Reno sempat kembali ke ruangan Audrey membawa sekotak makanan hangat. Ia mengetuk pelan pintu sebelum masuk.

"Aku tadi sempat mampir ke kantin rumah sakit. Ini untukmu," ucap Reno, menyerahkan makanan pada Emily. "Kamu pasti belum makan sejak tadi siang, kan?"

Emily sedikit terkejut. Ia menerima makanan itu dengan ragu, lalu tersenyum kecil. "Terima kasih… kamu terlalu baik, Dokter Reno."

Reno hanya tersenyum, lalu melirik Audrey yang masih tertidur lemah. "Aku harus lanjut tugas. Kalau ada apa-apa, tekan tombol panggil perawat, ya."

Setelah Reno keluar, Emily membuka kotak makanan itu perlahan. Matanya sedikit berkaca-kaca. Ini bukan soal makanannya, tapi perhatian sederhana itu terasa begitu besar di tengah kondisi mereka sekarang. Ia merasa sedikit lega, meski beban tetap menempel kuat di pundaknya.

Beberapa menit berlalu.

Tiba-tiba, suara lirih memanggil pelan, "Kak..."

Emily langsung menoleh cepat. "Audrey? Kamu sudah sadar?"

Audrey membuka mata pelan, terlihat lemah, namun matanya mulai bisa fokus.

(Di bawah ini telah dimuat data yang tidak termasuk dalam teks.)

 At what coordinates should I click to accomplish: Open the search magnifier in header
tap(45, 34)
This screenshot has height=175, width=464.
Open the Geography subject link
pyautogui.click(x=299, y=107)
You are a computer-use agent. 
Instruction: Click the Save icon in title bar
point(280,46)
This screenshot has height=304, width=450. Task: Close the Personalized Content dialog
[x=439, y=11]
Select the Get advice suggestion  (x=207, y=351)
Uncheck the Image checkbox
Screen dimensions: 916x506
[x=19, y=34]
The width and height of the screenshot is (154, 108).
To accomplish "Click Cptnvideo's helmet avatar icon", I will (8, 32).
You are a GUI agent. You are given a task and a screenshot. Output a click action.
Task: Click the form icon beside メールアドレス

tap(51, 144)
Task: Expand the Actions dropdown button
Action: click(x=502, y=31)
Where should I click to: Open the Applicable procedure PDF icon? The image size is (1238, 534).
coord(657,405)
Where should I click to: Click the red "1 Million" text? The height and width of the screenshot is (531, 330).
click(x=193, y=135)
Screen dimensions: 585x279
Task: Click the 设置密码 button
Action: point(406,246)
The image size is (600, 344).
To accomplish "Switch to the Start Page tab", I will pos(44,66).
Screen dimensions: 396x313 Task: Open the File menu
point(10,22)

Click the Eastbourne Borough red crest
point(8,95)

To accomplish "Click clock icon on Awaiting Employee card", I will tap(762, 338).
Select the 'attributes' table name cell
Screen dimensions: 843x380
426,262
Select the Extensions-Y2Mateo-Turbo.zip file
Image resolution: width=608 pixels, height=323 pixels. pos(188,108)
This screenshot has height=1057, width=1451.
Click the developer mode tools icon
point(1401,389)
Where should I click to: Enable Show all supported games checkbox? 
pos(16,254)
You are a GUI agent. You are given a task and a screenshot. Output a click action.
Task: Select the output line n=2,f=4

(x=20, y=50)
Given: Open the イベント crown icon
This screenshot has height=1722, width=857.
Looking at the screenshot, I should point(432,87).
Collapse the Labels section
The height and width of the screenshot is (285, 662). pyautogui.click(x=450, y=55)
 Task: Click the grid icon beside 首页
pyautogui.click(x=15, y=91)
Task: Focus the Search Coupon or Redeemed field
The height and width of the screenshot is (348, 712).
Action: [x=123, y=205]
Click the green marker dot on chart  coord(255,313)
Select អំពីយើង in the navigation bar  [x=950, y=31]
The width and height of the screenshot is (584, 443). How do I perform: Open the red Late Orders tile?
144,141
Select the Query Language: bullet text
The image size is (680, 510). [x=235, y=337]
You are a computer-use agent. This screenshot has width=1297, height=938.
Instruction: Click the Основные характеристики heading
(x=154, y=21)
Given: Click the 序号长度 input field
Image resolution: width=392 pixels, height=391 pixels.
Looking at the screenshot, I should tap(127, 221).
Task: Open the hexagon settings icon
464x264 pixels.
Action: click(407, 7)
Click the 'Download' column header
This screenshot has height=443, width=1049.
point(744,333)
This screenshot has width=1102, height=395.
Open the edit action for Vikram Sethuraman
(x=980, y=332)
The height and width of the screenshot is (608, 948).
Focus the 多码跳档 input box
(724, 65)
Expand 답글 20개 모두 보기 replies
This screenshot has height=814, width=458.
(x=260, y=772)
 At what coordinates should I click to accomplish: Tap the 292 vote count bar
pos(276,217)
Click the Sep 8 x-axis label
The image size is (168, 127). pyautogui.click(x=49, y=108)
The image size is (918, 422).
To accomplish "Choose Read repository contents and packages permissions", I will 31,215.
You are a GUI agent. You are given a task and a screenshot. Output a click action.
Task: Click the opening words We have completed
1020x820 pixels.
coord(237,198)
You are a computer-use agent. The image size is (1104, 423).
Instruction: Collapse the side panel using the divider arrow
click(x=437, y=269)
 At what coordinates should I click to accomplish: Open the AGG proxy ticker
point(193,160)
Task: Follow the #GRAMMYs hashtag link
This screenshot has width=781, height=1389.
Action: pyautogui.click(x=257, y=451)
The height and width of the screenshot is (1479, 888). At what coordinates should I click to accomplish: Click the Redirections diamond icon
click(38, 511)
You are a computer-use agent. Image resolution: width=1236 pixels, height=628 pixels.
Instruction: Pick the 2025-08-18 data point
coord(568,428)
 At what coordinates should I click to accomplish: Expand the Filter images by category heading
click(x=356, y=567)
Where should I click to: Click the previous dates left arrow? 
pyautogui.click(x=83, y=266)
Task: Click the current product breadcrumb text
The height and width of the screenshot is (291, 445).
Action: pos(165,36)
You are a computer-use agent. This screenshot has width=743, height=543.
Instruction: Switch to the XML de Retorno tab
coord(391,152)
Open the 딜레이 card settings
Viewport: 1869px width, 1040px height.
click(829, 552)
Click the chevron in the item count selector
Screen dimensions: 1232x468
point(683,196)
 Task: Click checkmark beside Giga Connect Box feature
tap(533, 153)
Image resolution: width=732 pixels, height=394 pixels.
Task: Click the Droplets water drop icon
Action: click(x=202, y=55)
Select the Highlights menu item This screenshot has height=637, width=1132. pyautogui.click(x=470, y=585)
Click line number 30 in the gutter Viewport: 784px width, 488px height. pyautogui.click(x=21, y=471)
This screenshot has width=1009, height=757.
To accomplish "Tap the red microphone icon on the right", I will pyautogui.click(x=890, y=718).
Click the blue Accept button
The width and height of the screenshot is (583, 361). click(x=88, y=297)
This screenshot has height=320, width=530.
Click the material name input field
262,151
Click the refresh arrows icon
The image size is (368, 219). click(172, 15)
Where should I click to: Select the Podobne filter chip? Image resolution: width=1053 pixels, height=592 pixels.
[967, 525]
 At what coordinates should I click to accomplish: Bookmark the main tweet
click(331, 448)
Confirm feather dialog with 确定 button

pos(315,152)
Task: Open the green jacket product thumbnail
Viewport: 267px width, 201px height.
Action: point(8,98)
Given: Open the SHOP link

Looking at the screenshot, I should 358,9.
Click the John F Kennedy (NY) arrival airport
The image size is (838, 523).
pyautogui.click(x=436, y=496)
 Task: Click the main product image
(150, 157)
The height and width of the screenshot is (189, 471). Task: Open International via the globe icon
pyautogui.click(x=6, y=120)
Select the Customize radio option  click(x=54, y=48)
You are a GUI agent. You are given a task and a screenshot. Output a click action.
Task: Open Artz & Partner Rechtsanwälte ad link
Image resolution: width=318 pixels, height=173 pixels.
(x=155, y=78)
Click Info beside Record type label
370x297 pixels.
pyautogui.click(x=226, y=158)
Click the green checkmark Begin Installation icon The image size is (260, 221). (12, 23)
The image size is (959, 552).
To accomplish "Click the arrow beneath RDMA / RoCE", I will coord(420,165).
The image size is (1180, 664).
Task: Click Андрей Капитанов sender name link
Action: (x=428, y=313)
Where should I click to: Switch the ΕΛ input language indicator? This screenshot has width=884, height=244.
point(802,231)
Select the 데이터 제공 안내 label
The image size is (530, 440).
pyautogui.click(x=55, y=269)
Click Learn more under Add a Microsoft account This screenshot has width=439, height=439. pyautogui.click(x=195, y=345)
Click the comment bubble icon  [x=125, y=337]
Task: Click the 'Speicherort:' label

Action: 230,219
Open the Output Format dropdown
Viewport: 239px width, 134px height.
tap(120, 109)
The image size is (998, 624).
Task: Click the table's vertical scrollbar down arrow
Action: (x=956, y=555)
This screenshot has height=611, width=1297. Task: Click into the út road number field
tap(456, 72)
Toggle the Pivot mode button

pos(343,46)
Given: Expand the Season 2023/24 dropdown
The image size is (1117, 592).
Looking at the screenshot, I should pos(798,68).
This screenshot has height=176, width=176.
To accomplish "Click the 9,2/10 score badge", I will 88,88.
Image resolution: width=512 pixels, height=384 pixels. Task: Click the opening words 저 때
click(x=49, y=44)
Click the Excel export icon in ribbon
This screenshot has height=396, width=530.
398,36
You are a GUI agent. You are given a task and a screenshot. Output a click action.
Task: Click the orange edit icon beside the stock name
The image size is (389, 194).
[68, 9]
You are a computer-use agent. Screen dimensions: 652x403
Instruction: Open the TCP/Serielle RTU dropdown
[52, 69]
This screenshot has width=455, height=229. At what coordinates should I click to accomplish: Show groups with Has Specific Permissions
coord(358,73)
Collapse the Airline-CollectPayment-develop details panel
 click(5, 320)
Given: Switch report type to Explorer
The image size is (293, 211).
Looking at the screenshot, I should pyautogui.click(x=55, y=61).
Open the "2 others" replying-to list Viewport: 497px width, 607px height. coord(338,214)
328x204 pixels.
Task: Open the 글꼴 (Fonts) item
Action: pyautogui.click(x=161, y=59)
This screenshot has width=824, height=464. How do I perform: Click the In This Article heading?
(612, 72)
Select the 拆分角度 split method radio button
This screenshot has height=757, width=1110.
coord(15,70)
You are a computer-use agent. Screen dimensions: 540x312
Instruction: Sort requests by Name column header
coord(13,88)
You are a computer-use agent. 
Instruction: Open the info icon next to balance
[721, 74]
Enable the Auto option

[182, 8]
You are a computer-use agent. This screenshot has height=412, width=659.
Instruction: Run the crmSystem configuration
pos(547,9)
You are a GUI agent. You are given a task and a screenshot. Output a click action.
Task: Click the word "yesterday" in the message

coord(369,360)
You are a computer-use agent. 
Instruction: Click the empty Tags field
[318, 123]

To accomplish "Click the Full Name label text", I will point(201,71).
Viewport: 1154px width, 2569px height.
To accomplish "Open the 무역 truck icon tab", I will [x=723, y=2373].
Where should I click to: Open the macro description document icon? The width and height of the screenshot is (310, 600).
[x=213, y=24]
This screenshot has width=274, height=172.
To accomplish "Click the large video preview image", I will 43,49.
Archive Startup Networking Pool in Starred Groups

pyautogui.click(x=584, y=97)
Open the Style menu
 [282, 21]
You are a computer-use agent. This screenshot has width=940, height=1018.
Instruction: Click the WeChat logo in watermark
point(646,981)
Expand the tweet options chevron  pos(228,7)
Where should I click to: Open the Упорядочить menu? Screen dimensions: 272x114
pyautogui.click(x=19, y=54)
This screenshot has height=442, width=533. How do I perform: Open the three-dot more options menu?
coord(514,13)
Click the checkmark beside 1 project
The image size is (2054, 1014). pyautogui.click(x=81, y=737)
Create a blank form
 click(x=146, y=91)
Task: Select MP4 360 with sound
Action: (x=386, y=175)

"Jangan banyak gerak dulu, sayang. Kakak di sini, ya..." Emily meraih tangan adiknya dengan lembut, lalu mengecupnya.

"Aku… kita di mana, Kak?"

"Kamu di rumah sakit, sayang.."

Audrey mengernyit pelan. "Kenapa kita nggak di rumah aja? Aku nggak mau repotin Kakak terus..."

Emily tersenyum tipis, meski matanya sedikit berkaca. "Nggak apa-apa, kamu harus istirahat di sini dulu sampai sembuh. Jangan mikirin yang lain, ya? Kakak selalu di samping kamu."

Audrey menatap wajah kakaknya yang lelah, tapi tetap berusaha tersenyum. Ia tahu, kakaknya sedang berjuang sangat keras demi dirinya.

"Lalu bagaimana dengan sekolahku, jika aku terbaring disini?"

"Kaka sudah minta izin ibu guru kamu, ibu siska untuk sementara kamu istirahat sampai sembuh" ucap Emily.